= Beginning of Section =

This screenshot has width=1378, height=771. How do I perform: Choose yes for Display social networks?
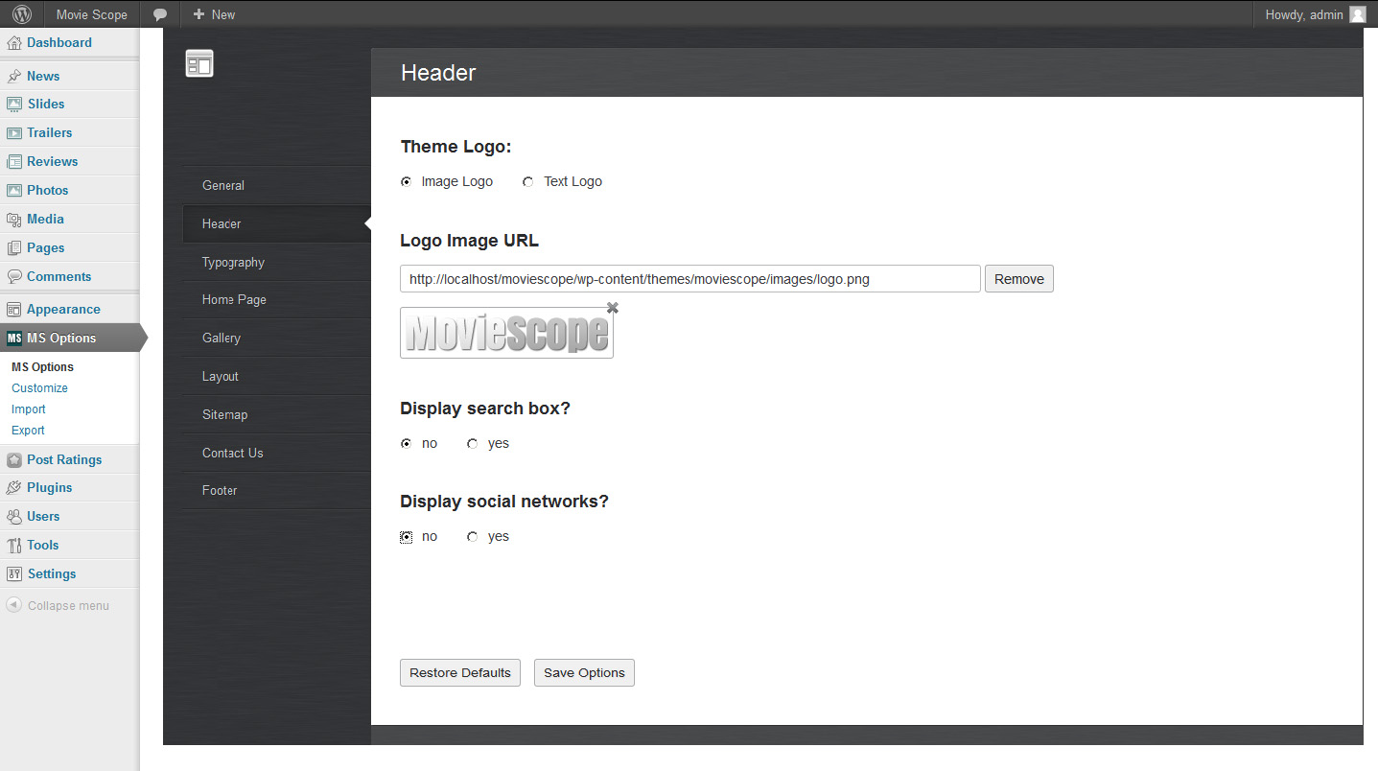(472, 537)

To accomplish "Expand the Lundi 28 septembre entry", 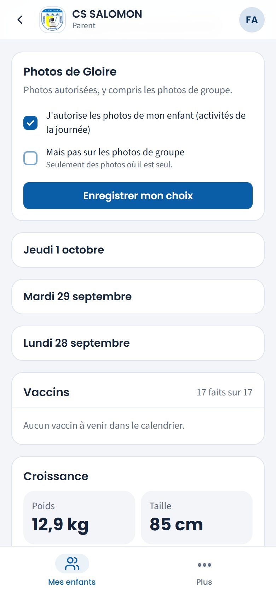I will (x=138, y=343).
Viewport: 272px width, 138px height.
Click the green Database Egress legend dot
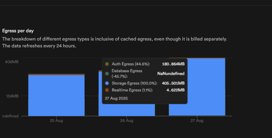[x=107, y=73]
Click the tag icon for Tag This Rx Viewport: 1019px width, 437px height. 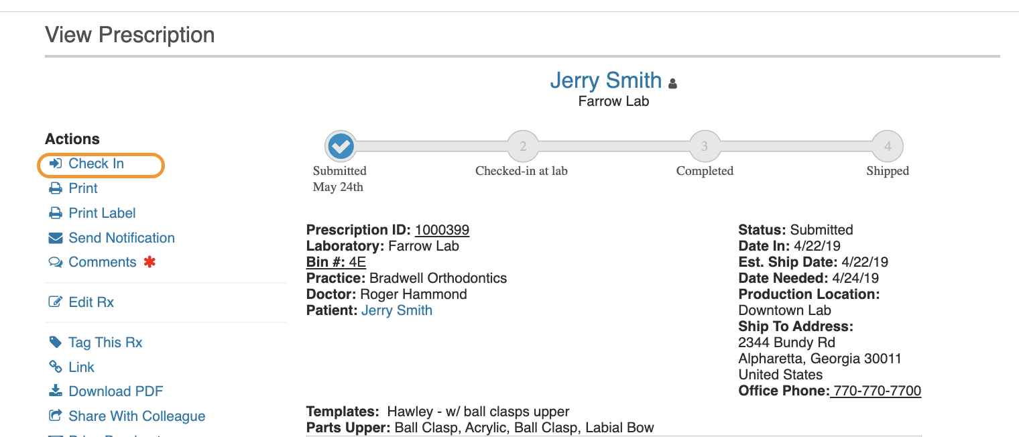pos(56,342)
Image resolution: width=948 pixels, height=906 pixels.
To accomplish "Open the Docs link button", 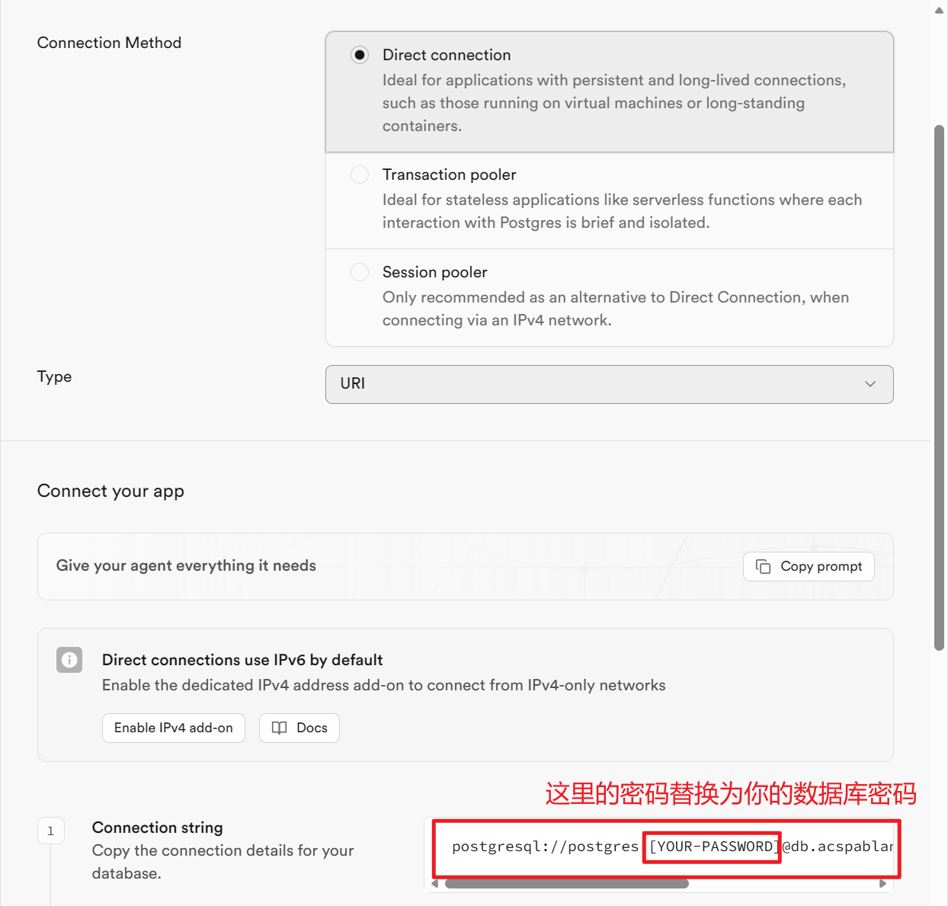I will tap(299, 728).
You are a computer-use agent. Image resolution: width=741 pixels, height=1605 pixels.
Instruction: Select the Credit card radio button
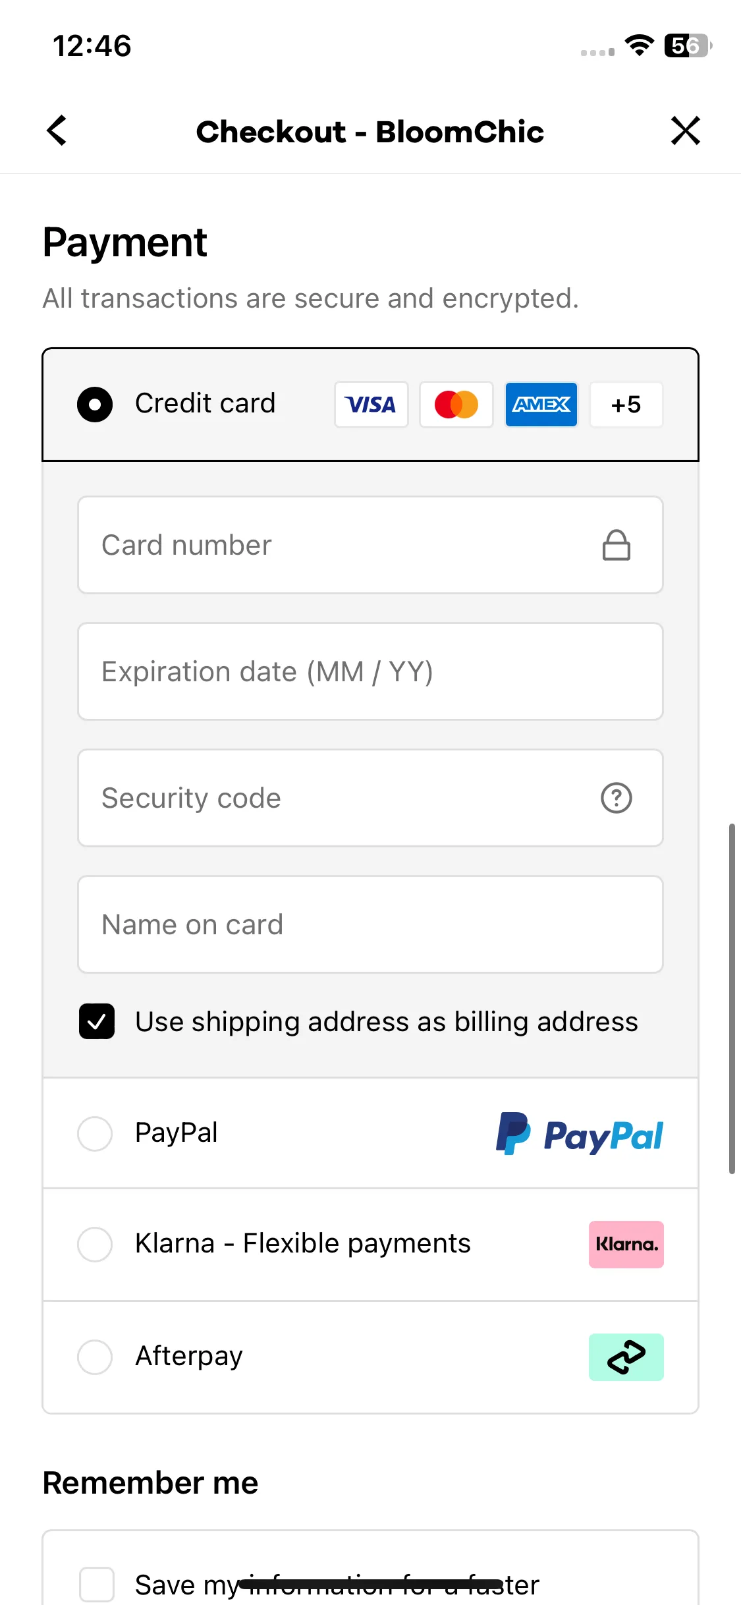(x=95, y=405)
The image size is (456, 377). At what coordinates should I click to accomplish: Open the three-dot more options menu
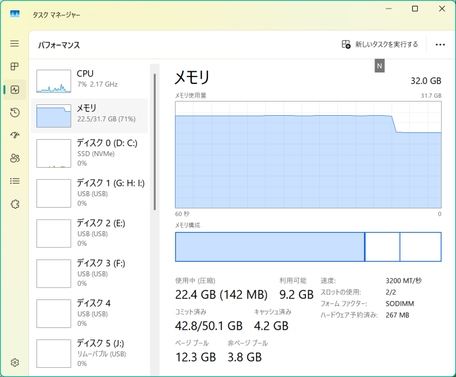(440, 44)
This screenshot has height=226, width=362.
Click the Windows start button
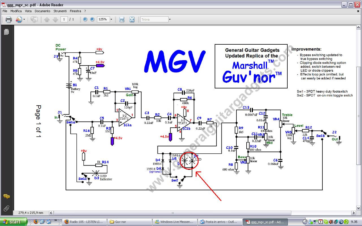click(14, 222)
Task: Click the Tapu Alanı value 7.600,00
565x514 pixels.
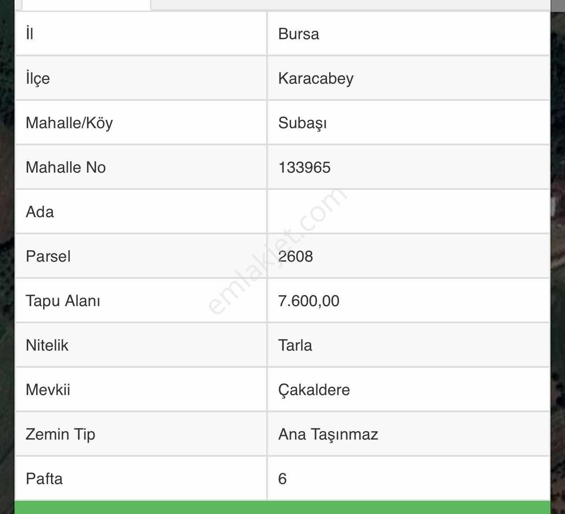Action: [308, 301]
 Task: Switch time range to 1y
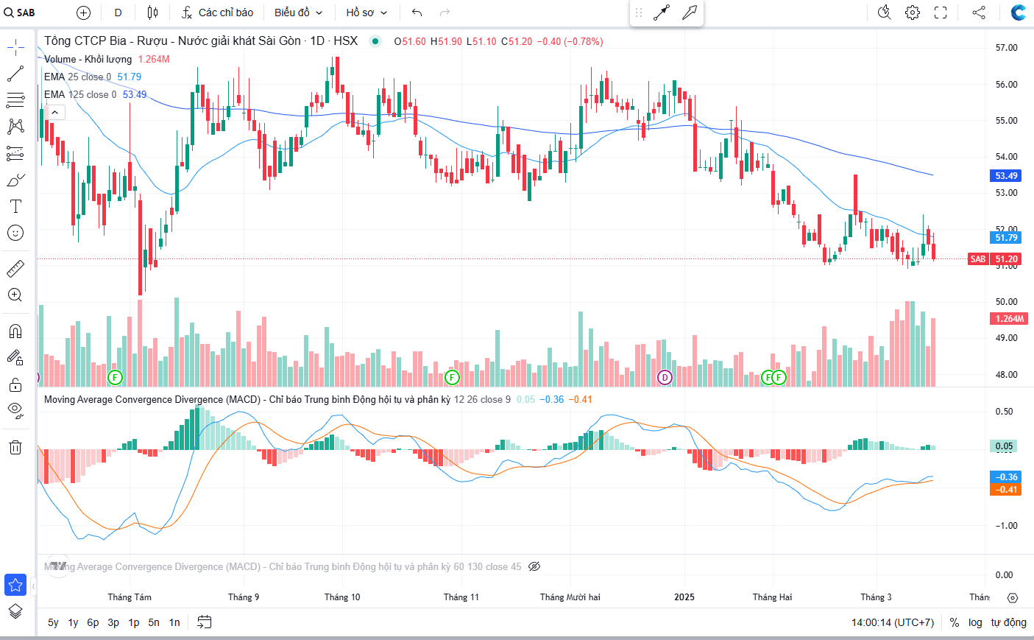(73, 622)
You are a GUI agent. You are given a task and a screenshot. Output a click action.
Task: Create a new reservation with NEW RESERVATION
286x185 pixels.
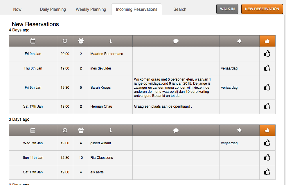[x=262, y=9]
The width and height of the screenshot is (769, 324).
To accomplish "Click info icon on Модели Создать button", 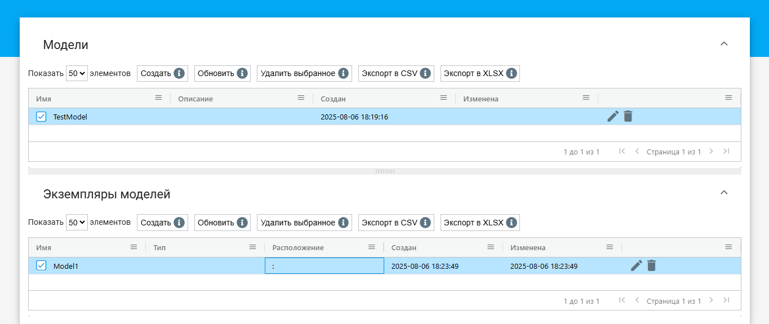I will (179, 73).
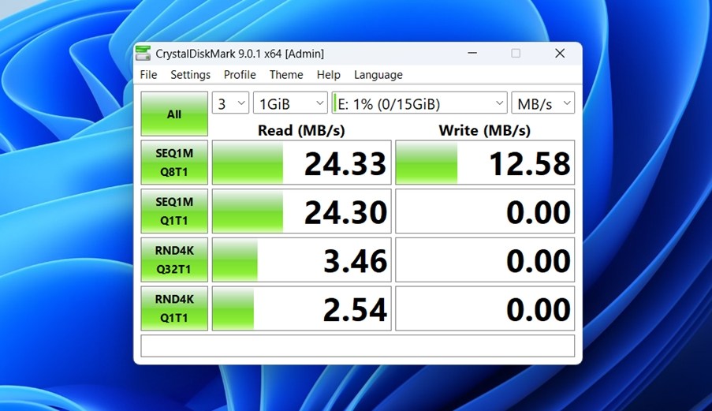
Task: Run the RND4K Q32T1 benchmark
Action: pyautogui.click(x=174, y=260)
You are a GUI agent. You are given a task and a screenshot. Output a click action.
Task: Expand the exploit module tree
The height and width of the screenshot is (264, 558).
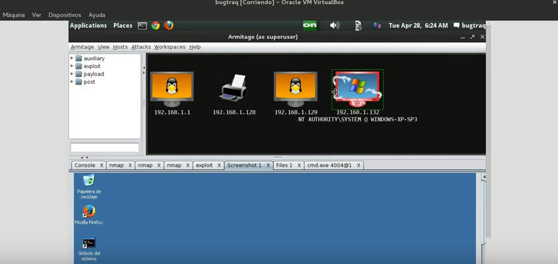[x=72, y=66]
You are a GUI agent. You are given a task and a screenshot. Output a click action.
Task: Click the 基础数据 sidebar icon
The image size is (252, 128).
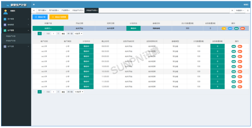tap(5, 25)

= End of Section =

● INSTRUCTIONS FOR THE TASK
If a line of the listing above contains "resolution", pick it out and copy it.

● YOUR RESPONSE
Image resolution: width=948 pixels, height=906 pixels.
You are a computer-use agent. Image resolution: width=741 pixels, height=1605 pixels.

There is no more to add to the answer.